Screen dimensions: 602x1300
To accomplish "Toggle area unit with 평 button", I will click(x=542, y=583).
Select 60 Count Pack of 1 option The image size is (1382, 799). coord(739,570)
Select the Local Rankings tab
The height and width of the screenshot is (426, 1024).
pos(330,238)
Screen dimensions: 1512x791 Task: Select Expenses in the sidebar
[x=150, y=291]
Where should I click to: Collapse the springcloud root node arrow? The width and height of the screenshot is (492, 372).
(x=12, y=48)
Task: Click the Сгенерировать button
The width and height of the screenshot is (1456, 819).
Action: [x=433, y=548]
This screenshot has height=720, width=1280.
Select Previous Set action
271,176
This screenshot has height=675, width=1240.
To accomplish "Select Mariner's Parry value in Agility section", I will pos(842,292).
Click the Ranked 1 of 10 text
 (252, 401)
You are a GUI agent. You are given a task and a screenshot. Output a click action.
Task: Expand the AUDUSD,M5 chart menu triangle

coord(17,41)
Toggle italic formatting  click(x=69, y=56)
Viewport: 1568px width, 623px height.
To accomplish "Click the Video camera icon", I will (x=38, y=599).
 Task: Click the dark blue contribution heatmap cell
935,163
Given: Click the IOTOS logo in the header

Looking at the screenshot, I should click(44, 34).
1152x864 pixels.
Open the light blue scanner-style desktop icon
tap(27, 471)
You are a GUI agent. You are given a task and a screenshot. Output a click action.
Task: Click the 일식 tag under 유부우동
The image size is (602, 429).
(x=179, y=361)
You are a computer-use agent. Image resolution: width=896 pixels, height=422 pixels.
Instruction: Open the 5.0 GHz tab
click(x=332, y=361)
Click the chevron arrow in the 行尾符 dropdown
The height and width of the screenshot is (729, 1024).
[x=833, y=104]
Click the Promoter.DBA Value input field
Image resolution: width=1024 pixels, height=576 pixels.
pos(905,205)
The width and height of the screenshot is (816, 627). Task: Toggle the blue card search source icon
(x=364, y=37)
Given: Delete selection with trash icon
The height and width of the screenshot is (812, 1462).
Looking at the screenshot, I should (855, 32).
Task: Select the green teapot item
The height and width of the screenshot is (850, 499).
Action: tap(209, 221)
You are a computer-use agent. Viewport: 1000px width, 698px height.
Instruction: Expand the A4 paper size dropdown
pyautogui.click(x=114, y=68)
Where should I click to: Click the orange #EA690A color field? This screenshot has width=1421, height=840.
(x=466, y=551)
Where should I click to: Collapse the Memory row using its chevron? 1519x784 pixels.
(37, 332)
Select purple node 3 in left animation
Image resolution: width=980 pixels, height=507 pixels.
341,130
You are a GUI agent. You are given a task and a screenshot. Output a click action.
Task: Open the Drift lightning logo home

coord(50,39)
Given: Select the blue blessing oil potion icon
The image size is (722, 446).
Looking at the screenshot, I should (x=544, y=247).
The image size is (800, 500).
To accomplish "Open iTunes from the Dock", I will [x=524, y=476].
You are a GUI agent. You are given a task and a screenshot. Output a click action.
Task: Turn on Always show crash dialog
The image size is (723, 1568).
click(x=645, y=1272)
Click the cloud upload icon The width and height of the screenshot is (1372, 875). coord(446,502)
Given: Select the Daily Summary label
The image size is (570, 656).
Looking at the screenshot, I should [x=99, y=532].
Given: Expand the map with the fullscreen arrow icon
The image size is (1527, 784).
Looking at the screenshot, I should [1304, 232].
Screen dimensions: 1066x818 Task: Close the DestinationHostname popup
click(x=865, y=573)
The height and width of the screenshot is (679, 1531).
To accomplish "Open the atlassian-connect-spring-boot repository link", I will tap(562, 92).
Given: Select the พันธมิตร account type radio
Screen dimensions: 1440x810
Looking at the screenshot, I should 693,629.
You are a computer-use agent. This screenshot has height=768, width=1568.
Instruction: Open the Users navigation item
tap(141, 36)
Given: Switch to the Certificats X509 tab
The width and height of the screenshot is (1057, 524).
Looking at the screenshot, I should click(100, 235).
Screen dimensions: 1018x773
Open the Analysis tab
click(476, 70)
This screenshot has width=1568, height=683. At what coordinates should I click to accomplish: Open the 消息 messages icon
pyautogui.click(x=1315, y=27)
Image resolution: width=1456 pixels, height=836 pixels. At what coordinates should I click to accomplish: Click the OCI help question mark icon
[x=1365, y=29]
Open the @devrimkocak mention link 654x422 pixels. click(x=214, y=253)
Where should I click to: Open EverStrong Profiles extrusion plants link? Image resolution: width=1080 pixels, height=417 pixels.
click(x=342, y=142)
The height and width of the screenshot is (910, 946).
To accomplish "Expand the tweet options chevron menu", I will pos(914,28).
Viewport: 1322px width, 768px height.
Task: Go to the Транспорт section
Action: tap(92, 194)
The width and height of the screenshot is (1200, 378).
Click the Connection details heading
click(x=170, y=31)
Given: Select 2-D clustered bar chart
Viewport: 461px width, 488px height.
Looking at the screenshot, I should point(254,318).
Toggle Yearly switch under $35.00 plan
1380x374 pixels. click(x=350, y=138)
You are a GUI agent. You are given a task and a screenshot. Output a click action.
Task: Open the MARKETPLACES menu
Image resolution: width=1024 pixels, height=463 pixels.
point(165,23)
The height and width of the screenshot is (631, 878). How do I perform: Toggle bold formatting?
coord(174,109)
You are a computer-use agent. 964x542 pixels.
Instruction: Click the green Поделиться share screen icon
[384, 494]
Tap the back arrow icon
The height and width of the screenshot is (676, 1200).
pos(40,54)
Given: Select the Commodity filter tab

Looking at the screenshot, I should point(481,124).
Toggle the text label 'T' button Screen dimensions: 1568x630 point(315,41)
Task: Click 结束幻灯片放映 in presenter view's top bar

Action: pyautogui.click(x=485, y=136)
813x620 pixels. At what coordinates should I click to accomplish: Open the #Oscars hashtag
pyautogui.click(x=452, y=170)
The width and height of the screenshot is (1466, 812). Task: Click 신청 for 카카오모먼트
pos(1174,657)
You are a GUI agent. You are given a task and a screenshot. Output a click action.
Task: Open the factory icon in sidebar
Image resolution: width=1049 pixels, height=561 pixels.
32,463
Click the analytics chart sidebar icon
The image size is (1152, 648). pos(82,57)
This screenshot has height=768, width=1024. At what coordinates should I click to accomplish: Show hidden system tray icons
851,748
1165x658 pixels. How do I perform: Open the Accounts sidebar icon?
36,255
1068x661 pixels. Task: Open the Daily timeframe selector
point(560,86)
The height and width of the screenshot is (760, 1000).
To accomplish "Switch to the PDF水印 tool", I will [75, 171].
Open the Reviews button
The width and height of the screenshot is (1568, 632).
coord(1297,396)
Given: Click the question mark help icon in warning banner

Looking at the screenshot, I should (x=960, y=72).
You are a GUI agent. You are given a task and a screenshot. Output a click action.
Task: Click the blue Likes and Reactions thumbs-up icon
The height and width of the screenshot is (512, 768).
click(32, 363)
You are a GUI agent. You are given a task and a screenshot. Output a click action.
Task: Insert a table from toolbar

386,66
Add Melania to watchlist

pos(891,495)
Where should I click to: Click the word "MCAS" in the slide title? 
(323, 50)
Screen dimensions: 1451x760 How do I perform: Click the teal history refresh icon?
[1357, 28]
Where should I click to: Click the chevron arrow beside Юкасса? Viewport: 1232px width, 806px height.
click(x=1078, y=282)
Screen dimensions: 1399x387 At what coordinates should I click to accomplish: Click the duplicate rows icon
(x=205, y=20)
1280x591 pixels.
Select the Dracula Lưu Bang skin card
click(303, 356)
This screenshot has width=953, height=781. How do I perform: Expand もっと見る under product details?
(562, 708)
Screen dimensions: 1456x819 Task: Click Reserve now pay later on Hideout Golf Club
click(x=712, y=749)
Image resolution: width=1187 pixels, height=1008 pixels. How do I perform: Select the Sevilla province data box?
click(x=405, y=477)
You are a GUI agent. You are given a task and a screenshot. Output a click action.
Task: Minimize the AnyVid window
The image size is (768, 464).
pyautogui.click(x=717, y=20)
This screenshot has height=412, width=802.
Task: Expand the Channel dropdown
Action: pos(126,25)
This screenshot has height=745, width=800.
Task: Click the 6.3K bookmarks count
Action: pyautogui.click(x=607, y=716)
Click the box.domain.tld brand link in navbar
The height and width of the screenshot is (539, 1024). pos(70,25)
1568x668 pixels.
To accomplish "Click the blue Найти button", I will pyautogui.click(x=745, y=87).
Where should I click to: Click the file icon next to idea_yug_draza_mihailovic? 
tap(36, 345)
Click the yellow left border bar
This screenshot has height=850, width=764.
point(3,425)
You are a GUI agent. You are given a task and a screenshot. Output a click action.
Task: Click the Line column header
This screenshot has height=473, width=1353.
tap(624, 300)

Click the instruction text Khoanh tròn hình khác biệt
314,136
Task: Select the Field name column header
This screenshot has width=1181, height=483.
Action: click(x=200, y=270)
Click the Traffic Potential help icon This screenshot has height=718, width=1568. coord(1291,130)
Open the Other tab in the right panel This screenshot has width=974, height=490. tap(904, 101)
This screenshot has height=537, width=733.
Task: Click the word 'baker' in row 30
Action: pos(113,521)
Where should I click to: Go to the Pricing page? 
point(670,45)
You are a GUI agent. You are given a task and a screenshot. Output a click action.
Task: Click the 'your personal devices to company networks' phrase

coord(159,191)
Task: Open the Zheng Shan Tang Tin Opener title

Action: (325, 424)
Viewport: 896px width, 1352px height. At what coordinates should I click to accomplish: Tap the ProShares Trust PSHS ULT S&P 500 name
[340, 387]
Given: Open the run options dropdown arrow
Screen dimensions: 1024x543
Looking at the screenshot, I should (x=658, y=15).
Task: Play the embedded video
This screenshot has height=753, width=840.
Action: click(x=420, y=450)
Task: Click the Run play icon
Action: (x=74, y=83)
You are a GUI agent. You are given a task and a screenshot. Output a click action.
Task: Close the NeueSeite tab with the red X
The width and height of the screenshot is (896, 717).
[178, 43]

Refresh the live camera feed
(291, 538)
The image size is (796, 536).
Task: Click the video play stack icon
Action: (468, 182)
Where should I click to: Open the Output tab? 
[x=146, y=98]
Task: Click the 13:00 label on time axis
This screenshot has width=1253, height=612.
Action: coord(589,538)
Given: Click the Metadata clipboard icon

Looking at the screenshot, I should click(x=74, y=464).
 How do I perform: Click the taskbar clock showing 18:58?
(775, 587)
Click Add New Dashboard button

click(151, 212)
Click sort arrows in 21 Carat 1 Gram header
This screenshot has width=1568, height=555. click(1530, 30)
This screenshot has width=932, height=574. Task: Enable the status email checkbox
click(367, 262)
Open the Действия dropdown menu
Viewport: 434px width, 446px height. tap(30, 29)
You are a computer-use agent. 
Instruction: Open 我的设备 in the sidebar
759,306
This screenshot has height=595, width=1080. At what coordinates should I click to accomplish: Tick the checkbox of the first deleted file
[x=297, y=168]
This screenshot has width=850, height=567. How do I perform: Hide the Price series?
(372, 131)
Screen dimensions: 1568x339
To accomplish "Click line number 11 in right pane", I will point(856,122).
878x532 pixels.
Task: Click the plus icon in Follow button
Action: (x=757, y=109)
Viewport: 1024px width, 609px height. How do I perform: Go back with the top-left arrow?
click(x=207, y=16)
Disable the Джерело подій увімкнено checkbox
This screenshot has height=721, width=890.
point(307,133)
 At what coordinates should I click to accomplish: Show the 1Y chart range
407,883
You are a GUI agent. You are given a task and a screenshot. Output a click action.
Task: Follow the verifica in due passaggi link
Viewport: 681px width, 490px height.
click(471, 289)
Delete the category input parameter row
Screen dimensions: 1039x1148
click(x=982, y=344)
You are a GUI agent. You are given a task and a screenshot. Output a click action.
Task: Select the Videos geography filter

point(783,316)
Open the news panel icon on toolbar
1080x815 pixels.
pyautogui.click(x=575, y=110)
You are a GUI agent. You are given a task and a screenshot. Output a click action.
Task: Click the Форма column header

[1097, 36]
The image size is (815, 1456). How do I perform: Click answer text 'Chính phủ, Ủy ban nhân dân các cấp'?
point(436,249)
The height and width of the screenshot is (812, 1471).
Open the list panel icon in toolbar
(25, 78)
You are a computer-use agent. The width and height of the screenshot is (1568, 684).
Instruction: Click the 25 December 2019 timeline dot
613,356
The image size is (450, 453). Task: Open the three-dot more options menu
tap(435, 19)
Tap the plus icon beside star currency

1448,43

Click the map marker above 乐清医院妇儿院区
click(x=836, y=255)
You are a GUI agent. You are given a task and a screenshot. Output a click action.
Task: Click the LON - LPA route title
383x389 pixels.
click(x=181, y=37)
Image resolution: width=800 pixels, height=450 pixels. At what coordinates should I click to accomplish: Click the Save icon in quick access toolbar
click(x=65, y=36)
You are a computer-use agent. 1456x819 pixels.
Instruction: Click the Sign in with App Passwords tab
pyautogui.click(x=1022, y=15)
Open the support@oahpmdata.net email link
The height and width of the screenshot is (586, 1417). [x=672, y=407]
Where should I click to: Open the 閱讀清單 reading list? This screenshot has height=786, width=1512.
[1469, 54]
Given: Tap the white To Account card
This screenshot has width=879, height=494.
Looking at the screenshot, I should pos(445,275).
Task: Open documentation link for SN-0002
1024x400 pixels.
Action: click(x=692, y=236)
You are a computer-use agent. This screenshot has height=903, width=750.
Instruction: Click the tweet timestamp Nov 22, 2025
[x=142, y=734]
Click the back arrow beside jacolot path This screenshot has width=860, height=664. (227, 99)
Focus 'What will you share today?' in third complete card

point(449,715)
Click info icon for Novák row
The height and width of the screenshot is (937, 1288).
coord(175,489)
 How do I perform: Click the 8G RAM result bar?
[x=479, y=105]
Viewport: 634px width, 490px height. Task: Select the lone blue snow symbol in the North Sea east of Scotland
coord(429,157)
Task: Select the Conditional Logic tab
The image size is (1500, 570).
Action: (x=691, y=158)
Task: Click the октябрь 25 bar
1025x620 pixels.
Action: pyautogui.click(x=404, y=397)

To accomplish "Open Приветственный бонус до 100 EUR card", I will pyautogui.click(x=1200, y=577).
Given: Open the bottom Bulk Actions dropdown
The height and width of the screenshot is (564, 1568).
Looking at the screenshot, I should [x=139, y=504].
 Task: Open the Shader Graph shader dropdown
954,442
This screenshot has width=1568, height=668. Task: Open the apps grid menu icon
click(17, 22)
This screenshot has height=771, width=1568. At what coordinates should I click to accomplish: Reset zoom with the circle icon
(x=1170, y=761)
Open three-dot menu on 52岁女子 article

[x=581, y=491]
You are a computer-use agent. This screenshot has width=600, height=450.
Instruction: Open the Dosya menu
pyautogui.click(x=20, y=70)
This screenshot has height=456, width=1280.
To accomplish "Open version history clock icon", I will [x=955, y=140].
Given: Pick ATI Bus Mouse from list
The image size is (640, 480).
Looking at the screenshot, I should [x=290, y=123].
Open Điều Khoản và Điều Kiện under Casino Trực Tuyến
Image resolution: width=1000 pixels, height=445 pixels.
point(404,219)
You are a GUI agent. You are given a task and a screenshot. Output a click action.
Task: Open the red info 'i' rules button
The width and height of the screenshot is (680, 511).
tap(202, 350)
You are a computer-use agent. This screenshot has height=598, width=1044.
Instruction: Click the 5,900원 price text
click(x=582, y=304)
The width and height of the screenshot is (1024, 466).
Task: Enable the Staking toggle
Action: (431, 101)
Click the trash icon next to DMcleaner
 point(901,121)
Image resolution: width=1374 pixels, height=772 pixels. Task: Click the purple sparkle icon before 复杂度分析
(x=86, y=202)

◇ ◇ ◇ ◇

What you are asked to do> Whenever the word "input" appears in a line of the listing, copy out that line.

Task answer>
Click the Promoter.DBA Value input field
Delete the category input parameter row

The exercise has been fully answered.